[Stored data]
######
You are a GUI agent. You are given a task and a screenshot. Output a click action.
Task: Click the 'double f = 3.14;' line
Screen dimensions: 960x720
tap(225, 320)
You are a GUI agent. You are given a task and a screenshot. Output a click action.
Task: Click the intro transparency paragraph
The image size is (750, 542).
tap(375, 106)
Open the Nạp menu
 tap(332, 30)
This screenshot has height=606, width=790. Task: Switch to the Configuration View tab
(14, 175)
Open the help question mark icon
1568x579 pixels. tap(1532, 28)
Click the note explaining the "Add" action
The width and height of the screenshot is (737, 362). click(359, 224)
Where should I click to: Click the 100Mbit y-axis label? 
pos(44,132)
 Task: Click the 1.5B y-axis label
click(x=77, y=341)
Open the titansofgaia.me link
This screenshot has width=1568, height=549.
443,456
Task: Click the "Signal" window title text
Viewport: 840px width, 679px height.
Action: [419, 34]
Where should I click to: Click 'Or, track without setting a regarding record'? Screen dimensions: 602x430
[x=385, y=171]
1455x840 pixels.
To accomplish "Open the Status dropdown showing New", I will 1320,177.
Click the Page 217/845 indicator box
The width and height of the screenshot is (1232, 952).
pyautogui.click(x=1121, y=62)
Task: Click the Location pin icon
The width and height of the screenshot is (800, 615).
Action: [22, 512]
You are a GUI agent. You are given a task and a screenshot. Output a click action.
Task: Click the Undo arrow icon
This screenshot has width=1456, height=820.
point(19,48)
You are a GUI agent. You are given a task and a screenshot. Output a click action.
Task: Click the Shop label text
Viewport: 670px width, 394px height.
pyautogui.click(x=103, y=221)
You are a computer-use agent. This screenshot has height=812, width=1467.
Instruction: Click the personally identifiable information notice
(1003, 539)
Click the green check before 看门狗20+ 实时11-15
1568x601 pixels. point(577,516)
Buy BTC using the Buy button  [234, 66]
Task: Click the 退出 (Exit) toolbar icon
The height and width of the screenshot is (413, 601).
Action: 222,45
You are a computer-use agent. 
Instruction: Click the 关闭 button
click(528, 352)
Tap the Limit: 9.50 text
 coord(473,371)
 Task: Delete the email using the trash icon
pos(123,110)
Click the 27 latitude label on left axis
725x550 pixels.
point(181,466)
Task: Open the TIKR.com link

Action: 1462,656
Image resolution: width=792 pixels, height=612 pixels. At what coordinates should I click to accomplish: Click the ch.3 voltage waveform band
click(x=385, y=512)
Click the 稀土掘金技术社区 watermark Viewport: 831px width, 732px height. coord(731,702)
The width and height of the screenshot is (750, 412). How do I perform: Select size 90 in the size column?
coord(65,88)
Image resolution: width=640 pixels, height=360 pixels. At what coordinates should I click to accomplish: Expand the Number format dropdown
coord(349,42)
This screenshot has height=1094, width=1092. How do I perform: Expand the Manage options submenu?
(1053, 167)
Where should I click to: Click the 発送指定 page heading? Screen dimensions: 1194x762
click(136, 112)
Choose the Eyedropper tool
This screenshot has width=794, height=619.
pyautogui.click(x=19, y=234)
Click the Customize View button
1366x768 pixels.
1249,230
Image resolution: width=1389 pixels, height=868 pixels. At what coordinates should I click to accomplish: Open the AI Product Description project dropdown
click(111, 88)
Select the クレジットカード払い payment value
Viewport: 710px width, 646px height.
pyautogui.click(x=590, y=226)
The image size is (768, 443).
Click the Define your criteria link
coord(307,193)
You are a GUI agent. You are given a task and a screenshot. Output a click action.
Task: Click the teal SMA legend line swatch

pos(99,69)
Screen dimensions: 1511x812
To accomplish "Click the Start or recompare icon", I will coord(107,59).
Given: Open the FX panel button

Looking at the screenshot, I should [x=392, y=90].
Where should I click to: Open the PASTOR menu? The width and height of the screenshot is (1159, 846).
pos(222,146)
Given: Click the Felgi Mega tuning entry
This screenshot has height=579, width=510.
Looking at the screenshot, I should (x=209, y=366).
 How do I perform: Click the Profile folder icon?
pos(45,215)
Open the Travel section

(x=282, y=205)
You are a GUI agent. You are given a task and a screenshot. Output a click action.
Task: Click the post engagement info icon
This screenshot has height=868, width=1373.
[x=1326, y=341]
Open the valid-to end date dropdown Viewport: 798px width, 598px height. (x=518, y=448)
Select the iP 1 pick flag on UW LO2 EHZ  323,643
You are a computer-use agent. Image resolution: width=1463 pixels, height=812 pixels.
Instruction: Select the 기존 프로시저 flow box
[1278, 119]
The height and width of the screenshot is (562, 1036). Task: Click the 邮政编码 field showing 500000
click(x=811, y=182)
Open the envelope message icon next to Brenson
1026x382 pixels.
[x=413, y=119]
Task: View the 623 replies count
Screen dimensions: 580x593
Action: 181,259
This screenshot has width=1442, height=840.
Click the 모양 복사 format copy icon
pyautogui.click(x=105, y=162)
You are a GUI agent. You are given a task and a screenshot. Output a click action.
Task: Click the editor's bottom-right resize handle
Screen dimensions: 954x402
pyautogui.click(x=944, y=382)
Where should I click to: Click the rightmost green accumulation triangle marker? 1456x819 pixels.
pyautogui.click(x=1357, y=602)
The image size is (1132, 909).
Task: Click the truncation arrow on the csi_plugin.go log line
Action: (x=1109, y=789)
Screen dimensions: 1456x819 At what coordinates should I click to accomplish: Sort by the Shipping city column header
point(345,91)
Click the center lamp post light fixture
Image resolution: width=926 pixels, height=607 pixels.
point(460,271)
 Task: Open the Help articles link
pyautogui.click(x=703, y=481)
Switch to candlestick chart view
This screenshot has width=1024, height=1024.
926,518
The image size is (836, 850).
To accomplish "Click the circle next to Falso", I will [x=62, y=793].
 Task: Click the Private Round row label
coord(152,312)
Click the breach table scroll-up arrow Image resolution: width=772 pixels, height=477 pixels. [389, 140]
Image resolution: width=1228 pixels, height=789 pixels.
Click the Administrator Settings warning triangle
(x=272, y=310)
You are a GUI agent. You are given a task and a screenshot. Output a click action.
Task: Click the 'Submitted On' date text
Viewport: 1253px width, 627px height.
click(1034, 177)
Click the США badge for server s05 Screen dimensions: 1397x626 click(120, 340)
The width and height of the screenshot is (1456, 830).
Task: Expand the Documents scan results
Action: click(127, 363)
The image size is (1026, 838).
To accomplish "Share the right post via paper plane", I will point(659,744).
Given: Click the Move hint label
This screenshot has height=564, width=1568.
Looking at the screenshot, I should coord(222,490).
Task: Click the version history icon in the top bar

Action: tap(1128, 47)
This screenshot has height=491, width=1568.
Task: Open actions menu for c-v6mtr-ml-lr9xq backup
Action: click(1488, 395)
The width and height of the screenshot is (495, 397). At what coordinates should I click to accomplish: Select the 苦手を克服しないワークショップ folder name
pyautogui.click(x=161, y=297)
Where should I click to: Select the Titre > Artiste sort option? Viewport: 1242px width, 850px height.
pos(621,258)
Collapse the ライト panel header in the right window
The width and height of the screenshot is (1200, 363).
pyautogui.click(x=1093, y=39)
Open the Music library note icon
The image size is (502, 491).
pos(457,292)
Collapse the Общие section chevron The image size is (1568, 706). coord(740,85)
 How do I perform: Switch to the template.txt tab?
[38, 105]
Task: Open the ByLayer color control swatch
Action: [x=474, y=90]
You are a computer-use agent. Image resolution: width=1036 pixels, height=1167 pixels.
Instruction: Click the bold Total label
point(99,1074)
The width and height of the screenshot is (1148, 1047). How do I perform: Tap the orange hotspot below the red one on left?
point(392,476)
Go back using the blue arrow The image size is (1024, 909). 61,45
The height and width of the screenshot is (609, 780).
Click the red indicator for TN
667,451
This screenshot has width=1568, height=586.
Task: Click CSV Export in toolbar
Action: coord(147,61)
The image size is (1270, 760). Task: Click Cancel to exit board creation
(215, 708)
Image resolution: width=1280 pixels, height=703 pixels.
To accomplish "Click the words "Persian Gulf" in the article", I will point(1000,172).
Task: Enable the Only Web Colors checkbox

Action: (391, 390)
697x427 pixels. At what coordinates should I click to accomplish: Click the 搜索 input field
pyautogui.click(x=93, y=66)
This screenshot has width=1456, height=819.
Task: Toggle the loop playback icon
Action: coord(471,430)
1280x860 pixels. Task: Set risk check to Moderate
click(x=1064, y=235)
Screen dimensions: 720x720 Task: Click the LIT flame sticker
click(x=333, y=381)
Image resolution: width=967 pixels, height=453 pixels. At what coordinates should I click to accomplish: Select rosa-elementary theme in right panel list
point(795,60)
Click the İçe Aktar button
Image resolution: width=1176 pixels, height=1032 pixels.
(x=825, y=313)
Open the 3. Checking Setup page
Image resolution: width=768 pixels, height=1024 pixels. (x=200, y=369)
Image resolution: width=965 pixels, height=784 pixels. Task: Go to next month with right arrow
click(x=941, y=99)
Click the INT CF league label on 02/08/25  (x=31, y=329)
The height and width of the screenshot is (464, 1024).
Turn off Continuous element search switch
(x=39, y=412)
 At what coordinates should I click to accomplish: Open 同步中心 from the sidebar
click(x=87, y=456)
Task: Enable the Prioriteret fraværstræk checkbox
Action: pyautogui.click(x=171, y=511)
######
**How to complete this task**
The lines above that include "date" should each be listed.

**Answer section**
Open the valid-to end date dropdown Viewport: 798px width, 598px height. (x=518, y=448)
Task: Click the 'Submitted On' date text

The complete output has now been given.